Series expansion of logarithmic function ln(cosx)

[seboastien]

Homework Statement

A question asks me to find the first three non-zero terms of ln(cosx)

Homework Equations

The Attempt at a Solution

I wrote cos x as 1+(1-cos x), used the power series of ln function, expanded cosx and simplified, here is my answer: 1/2x^2 - 1/6x^4 + 1/16x^6

Is that right?

 

[NascentOxygen]

[A question asks me to find the first three non-zero terms of ln(cosx)

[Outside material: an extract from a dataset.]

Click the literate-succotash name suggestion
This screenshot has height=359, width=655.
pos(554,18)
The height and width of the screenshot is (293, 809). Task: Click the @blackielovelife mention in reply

I wrote cos x as 1+(1-cos x), used the power series of ln function, expanded cosx and simplified, here is my answer: 1/2x^2 - 1/6x^4 + 1/16x^6

Is that right?

You can easily check for yourself. Try some suitable data, and use your calculator. Say, x=0.7

ln(cos(0.7)) = -0.282

How close is your approximation to this, for x=0.7 ?

 

[seboastien]

okay, so It's wrong... where exactly have I messed up then?

 

[dynamicsolo]

They're being cute here. What is ln(cos x) the integral of? (If you don't recall, differentiate this function.) What is the series expansion of that function? Now integrate that term-by-term.

 

[seboastien]

thanks, I'm not entirely certain, but is the differential -tanx?

 

[Ray Vickson]

Homework Statement

A question asks me to find the first three non-zero terms of ln(cosx)

Homework Equations

The Attempt at a Solution

I wrote cos x as 1+(1-cos x), used the power series of ln function, expanded cosx and simplified, here is my answer: 1/2x^2 - 1/6x^4 + 1/16x^6

Is that right?

If all you want are a few terms, the easiest method is to expand ln(1-z) in powers of z, then substitute the first few terms of 1-cos(x) in place of z, that is, to use z = x^2/2 - x^4/4! + x^6/6! - ... . As to where you messed up: do you *really* think that cos(x) = 1 + (1 - cos(x))?

RGV

 

[dynamicsolo]

thanks, I'm not entirely certain, but is the differential -tanx?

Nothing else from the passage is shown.